その点、アベノミクスはそれなりに成功したと言えます。
参議院選挙までは、株価も順調に上昇するでしょうから、景気回復気運はさらに高まるかもしれません。
■ 問題はアメリカ経済と中国、そして新興国 ■
問題は、やはりアメリカ経済と中国経済。
さらには新興国の暴動という新たな火種も生まれています。
ヨーロッパは景気が絶賛後退中で、こちらはプジョーがGMに身売りする状況。
新興国問題は、QE3の縮小を予測して、新興国から投資資金が逃げている事に原因があります。
アメリカ経済のQE3の動向によって大きく影響を受けますので、バーナンキの去就も含め、今後の動向が気になります。
■ 世界経済の影響を受ける輸出企業 ■
自動車を始めとする日本の輸出企業は世界経済の影響を大きく受けます。
中国向け輸出も、中国で製造された商品の輸出先はアメリカや欧州なので、欧州の景気減速が明確な中で、アメリカ経済の動向が一番重要とも言えます。
本来はアメリカの自動車販売台数の推移が、アメリカ経済の実体を反映するのですが、自動車ローンがサブプライムローンと似た状態になっているだけに、アメリカの自動車販売台数はあてになりません。
住宅販売もプチ不動産バブルが発生してりると、シスラー氏自身が警告しています。
■ 経営者は経営判断が難しい状況 ■
日本の景気回復を先取って、設備投資を増やすか、それとも参議院選挙後まで様子を見るか、経営者達は頭を痛めている事でしょう。
一方で、建築業界では、消費税アップを織り込んで、住宅の駆け込み需要の取り込みを始めています。
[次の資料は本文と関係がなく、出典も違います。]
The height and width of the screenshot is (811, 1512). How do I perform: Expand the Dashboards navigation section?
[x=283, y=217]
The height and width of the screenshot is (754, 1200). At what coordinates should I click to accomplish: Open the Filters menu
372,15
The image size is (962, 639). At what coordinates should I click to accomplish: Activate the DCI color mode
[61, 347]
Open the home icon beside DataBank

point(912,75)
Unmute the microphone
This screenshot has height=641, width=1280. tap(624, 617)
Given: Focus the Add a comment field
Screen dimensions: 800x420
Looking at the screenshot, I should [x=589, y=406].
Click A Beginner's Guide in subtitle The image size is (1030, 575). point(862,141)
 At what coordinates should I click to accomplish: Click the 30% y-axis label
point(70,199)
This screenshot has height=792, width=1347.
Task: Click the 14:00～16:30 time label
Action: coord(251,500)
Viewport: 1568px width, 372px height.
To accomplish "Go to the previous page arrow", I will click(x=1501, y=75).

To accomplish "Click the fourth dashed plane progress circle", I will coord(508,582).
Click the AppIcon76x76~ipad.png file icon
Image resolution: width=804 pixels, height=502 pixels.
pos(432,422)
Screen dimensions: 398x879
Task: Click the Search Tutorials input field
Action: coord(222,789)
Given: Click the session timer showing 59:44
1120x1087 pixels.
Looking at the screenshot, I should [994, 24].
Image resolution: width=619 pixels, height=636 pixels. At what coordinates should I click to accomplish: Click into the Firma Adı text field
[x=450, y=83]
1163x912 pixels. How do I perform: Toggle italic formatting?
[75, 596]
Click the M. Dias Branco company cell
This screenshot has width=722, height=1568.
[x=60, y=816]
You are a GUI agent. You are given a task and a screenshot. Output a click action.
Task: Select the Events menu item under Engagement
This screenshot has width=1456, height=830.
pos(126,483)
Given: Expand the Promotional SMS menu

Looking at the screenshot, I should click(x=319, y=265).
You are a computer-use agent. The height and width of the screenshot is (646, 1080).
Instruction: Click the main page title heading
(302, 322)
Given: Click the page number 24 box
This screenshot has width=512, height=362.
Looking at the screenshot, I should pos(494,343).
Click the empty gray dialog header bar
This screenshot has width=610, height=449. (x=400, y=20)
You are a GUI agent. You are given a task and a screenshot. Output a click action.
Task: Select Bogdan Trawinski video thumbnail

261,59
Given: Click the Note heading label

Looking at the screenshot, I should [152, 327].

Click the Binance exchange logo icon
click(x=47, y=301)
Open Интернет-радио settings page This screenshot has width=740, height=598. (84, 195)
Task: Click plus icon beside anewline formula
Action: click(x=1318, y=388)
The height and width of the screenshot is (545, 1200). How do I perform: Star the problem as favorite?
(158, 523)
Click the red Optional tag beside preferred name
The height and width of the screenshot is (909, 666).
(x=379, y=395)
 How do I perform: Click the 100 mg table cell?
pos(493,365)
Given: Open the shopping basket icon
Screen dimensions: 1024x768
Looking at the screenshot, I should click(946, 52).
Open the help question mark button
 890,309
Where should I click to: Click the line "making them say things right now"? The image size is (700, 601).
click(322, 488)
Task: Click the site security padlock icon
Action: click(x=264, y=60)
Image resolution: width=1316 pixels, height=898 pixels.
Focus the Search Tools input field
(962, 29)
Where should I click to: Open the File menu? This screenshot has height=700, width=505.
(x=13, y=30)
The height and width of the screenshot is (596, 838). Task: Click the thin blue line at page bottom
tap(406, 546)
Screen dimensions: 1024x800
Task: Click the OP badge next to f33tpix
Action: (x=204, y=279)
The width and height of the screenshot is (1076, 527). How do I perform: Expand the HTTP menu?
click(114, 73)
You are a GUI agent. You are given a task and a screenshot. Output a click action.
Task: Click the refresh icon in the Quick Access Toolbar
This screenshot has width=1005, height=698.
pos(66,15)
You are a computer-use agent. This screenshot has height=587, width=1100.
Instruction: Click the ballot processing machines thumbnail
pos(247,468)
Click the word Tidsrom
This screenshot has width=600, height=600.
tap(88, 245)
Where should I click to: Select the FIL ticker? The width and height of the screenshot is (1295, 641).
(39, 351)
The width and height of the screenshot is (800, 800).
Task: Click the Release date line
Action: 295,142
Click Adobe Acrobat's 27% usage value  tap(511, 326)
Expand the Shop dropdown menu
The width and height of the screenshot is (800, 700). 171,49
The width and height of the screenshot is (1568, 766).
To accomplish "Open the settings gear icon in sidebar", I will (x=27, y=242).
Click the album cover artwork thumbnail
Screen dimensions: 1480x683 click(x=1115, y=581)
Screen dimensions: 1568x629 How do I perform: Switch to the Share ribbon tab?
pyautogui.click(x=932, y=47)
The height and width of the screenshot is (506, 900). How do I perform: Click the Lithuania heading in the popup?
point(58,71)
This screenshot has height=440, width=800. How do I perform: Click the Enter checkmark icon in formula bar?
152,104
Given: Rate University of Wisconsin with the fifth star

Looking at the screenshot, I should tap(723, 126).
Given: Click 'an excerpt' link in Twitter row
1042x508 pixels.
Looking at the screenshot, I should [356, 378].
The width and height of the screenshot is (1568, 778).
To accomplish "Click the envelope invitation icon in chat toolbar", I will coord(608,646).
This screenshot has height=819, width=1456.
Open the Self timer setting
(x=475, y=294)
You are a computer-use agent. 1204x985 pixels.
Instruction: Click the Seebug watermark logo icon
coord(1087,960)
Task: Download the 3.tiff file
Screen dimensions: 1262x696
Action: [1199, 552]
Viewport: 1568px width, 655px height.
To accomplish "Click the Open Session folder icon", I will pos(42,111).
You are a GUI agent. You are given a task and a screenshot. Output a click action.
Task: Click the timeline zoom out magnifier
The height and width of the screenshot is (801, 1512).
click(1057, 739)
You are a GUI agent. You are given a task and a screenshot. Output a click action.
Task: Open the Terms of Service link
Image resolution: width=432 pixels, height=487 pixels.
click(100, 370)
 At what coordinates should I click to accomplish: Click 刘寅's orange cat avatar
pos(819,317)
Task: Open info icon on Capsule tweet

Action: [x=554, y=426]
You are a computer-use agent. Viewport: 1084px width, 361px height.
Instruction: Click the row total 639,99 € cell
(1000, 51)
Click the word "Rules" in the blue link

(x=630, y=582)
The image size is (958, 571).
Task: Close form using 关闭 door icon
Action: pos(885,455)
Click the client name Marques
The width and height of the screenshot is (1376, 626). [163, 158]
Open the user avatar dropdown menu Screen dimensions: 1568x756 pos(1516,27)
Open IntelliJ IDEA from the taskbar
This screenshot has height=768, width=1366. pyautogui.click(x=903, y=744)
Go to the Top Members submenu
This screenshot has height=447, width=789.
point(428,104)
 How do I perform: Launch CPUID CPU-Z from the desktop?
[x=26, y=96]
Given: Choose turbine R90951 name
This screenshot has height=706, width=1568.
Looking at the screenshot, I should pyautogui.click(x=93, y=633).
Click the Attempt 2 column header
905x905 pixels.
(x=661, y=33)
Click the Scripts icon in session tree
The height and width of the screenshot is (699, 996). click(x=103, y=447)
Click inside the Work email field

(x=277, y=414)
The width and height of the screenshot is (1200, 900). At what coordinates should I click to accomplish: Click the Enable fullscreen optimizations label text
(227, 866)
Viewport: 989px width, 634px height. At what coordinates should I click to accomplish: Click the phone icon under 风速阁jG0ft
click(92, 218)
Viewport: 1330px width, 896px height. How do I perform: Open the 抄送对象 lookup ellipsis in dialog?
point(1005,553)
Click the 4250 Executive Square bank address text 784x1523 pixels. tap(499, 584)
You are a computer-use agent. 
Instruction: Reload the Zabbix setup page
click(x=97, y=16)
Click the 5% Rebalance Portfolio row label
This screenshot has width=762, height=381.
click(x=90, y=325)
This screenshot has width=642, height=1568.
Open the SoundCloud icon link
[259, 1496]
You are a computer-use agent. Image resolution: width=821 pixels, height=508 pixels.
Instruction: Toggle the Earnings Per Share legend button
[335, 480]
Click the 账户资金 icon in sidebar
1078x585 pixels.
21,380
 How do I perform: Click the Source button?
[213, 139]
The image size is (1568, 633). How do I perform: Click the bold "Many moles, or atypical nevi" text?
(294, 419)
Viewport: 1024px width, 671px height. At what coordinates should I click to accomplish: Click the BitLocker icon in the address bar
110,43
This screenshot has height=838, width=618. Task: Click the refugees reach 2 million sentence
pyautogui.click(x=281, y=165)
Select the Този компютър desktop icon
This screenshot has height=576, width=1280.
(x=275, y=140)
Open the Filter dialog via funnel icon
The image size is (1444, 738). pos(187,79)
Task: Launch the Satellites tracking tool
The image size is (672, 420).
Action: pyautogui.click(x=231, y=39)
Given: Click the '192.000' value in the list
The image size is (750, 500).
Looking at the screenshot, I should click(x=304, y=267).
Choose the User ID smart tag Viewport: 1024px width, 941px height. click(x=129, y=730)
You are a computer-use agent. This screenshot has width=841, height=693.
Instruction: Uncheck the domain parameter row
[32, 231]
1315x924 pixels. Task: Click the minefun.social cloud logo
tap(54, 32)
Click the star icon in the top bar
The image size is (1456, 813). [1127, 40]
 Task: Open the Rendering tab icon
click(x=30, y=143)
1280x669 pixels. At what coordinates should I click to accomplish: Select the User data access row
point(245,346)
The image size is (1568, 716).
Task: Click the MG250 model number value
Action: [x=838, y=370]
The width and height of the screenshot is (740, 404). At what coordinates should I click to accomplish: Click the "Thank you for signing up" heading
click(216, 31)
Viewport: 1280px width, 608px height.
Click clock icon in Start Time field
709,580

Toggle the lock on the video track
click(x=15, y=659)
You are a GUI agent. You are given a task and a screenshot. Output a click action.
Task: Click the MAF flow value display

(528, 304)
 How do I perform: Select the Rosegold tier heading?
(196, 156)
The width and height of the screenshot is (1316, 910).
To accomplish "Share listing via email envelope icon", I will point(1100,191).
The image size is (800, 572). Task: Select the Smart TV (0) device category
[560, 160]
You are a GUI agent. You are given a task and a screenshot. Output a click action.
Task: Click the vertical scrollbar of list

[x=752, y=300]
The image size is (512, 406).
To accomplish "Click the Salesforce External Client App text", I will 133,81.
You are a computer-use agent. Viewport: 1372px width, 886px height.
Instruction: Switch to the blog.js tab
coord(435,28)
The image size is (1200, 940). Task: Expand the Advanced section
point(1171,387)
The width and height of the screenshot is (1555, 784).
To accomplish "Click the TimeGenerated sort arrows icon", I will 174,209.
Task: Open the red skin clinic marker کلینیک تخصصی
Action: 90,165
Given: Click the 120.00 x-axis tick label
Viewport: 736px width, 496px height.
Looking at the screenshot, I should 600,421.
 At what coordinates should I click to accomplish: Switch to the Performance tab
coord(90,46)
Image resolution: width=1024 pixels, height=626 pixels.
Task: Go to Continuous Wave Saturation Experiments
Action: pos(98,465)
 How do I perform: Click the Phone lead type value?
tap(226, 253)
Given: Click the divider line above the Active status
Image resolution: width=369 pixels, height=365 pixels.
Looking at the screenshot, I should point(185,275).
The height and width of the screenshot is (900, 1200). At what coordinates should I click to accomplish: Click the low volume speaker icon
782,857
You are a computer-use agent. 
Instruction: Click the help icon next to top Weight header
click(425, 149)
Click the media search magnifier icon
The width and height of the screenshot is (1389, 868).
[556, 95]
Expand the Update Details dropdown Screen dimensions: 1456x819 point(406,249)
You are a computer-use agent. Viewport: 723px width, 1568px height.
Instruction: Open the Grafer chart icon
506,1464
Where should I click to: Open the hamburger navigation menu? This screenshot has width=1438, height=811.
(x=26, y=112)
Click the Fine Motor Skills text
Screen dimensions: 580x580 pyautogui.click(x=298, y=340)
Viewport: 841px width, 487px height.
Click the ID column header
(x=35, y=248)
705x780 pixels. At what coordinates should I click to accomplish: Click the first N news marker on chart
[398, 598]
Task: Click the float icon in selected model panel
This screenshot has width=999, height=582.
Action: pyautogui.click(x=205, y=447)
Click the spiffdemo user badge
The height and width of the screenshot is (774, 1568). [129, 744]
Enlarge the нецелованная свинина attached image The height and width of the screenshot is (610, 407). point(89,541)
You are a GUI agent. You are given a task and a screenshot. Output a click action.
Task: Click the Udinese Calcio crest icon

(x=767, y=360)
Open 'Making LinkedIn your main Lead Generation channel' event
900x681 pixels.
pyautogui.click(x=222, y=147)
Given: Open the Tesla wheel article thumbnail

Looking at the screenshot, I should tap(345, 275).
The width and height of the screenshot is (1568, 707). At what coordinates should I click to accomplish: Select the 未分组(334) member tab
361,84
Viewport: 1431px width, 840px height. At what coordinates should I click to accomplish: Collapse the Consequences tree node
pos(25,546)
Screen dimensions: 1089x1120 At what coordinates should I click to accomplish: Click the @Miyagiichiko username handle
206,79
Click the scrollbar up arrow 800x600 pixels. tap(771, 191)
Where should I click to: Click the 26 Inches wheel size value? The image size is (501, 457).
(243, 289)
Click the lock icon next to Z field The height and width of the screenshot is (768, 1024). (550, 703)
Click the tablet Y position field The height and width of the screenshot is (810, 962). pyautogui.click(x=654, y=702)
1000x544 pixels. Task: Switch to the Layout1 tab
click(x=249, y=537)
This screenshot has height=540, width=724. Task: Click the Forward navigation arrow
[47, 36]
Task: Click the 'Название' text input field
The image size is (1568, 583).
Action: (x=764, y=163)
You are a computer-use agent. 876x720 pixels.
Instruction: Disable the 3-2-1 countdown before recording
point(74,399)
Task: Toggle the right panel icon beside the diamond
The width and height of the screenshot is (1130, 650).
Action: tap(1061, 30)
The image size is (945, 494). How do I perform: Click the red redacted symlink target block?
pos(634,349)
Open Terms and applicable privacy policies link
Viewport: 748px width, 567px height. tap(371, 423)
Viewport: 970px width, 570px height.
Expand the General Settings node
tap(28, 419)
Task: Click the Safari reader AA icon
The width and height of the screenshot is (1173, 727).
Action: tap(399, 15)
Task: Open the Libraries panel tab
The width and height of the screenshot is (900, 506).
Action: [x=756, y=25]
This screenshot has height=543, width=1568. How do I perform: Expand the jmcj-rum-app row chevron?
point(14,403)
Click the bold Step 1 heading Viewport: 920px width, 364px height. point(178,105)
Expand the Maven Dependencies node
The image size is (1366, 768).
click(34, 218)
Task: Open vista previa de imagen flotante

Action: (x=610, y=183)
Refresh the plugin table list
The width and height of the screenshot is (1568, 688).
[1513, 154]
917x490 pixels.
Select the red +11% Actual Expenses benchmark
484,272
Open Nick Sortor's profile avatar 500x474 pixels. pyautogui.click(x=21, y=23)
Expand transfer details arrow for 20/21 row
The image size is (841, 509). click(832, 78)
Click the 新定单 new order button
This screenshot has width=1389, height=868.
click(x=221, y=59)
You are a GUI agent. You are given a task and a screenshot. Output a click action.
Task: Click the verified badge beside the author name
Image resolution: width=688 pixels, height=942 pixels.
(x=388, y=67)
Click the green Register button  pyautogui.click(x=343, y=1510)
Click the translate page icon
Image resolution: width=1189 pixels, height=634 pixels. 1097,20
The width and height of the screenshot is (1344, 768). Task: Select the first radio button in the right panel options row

いままで塩漬けにされていた土地にマンションが建ち始めたり、古いアパートや空家が取り壊されて、コジンマリした建売が建ったりしています。
立地などを考えると、少し供給がだぶ付き気味かなとも思えますが、如何なものでしょうか?
昨年に竣工したマンションですら、未だに空き室が目立つ状況です。
■ 円安の悪影響は確実に出ている ■
マンション建設で活況に思える建築業界ですが、実は問題があります。
1) 資材の値上がり
2) 人件費の値上がり
資材は円安によって輸入価格が上昇しています。鉄なども原料が値上がりしていますし、建材など中国からの輸入も多いので、こちらも値上がりし始めています。
人件費が上昇しているのは、東北の復興で、職人さん達がそちらに取られているからの様です。
建築業界は2つのコストアップに曝されていますが、受注は競争が激化しているので、各ゼネコンとも赤字覚悟で仕事を奪い合っている状況です。
■ グリーンシュートを大切にしたいが・・・ ■
何事にもメリットとデメリットがある訳で、アベノミクスの効果もプラスだけとは限りません。
何かのきっかけで、景気が腰折れすると、円安のデメリットが一気に噴出してきます。
あまり悲観的な事ばかり書くとお叱りを受けそうですが、やはり「景気の芽」は大事にしたいものです。
当座の注意は、やはり海外の新興国や資源国の状況。
外貨預金や新興国株に手を出されている方は注意が必要でしょう。
アメリカは・・・・どうにでも成れって感じですかね。
結構、皆さん強気ですが、お金ってリスクを取らなければ増えないですし、
儲ける人達は、逃げ足も速いですから・・・。